Still, I want her to be happy, and the dress is really all she cares about in terms of the wedding!
So I’m left to my imagination and my own conclusions, which is way scarier than the reality. In the end, she just appreciated my being there and supporting her, and she actually wants more guidance from me!
This week in Torah, Jacob is returning “home” after many years of living with his father-in-law. Like me, I imagine he has so many thoughts and emotions. Mostly we just know that he is terrified to see his twin brother, whose birthright and blessing he stole many years ago, causing Jacob to run for his life because Esau probably would have killed him—though we don’t really know that for a fact.
On Jacob’s journey home, he prepares for the worst possible outcome: that Esau still wants to kill him.
He divides up his entourage so as to protect his wives and children in various ways, chooses gifts for Esau of various types, and sends messengers ahead.
At night, Jacob separates himself from his caravan and sleeps alone by the river where he dreams and has his famous wrestling match with an angel who refuses to tell Jacob his name, demands a blessing (?), and changes Jacob’s name to Israel—meaning God Wrestler.
The angel seems to be saying, “It’s time to change your old patterns.”
The next day, limping from the wrestling match as he goes to meet his brother with great trepidation, none of his fears come true.
Esau runs to him with deep emotion, embracing and kissing him and crying on his shoulder.
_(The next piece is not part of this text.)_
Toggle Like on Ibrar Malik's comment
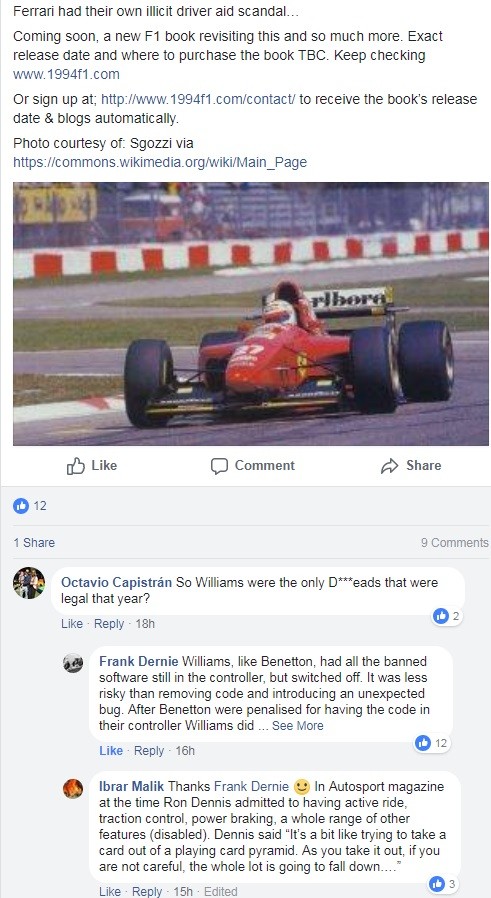491x898 pixels. 109,891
Esau is over it. He’s healed from the traumatic events of their youth and just wants re-connection and peace with Jacob.
I would be remiss if I didn’t mention that, later in the parsha, something truly horrendous does happen, but not between the brothers; this time it’s Dina, one of Jacob’s daughters, and she is raped. Her only “crime” is to “go out” to visit the daughters of the town. Women, as we know, were not to go out alone, and she is subtly blamed for what happens to her, not unlike what still happens today—very often not so subtly.
But her brothers are there to avenge her, and they slaughter and plunder an entire town. It’s quite gruesome, and much has been written about it.
Truly horrendous things are happening in the world, and they don’t involve wedding dresses.
The COP26 Climate Change Conference in Glasgow that ended last week left disappointing—no, terrifying—results for now and our future as a world.
We need to keep doing the work that will effect positive change in the world. A big part of that work is changing how we approach the work that needs doing; if we approach it with fear and terror, then we are missing the holiness in the world.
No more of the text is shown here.